You can change more settings in config/environments/production.rb. See below for the default configuration.

# Enable Google Cloud Logging
config.google_cloudrun.logger = true

# Set output (STDERR or STDOUT)
config.google_cloudrun.out = STDERR

# Add source location (file, line number, method) to each log 
config.google_cloudrun.logger_source_location = true

# Run Proc to assign current user as label to each log
config.google_cloudrun.logger_user = nil


# Enable Error Reporting
config.google_cloudrun.error_reporting = true

# Assign a default severity level to exceptions
config.google_cloudrun.error_reporting_exception_severity = :critical

# Run Proc to assign current user to Error Report
config.google_cloudrun.error_reporting_user = nil

# Turn logs into error reports for this severity and higher.
# Set to nil to disable.
config.google_cloudrun.error_reporting_level = :error

# When log is turned into error report, discard the original
# log and only report the error.
# Set to false to log and report the error at the same time.
config.google_cloudrun.error_reporting_discard_log = true


# Don't log or error report the following exceptions,
# because Cloud Run will create access logs for us already.
config.google_cloudrun.silence_exceptions = [
      ActionController::RoutingError,
      ActionController::MethodNotAllowed,
      ActionController::UnknownHttpMethod,
      ActionController::NotImplemented,
      ActionController::UnknownFormat,
      ActionController::BadRequest,
      ActionController::ParameterMissing,
]


# Set Rails' request id to the trace id from X-Cloud-Trace-Context header
# as set by Cloud Run.
config.google_cloudrun.patch_request_id = true


# Enable Jobs via Cloud Tasks
config.google_cloudrun.jobs = true

# Set the default Google Cloud Task region, i.e. us-central1
config.google_cloudrun.job_queue_default_region = nil

# Google Cloud Tasks will call this url to execute the job
config.google_cloudrun.job_callback_url = nil # required, see above

# The default route for the callback url.
config.google_cloudrun.job_callback_path = "/rails/google_cloudrun/job_callback"

# Time for a job to run in seconds, default is 30min.
# Use `timeout_after 5.minutes` to configure a job individually.
config.google_cloudrun.job_timeout_sec = 1800 # (min 15s, max 30m)

Both error_reporting_user and logger_user expect a Proc like this:

config.google_cloudrun.logger_user = Proc.new do |request|
  # extract and return user id from request, example:
  request.try { cookie_jar.encrypted[:user_id] }
end

An example job:

class MyJob < ApplicationJob
  queue_as "us-central1/urgent"
  timeout_after 1.minute # min 15s, max 30m, overrides config.google_cloudrun.job_timeout_sec

  def perform(*args)
    # Do something
  end
end

Cloud Task considerations

  • Cloud Tasks are a better fit than Google Pub/Sub.
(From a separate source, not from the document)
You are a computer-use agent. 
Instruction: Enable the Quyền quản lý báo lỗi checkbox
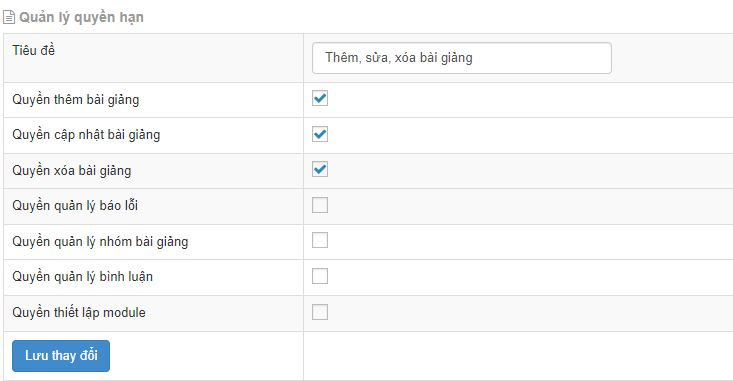click(x=320, y=205)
Read more
  • I'd recommend to create two different Cloud Run services. One for HTTP requests (aka Heroku Dynos) and another service for jobs (aka Heroku Workers). Set the Request Timeout for the request-bound service to something like 15s, and for workers to 1800s or match config.google_cloudrun.job_timeout_sec.
  • Cloud Task execution calls are authenticated with a Google-issued OIDC token. So even though /rails/google_cloudrun/job_callback is publicly available, without a valid token, no job will be executed.
  • Cloud Task job processing is async. It supports multiple queues. Delayed jobs are natively supported through Cloud Task. Priority jobs are not supported, use different queues for that, i.e. "urgent", or "low-priority". Timeouts can be set globally or per job-basis (min 15s, max 30m). Retries are natively supported by Cloud Tasks.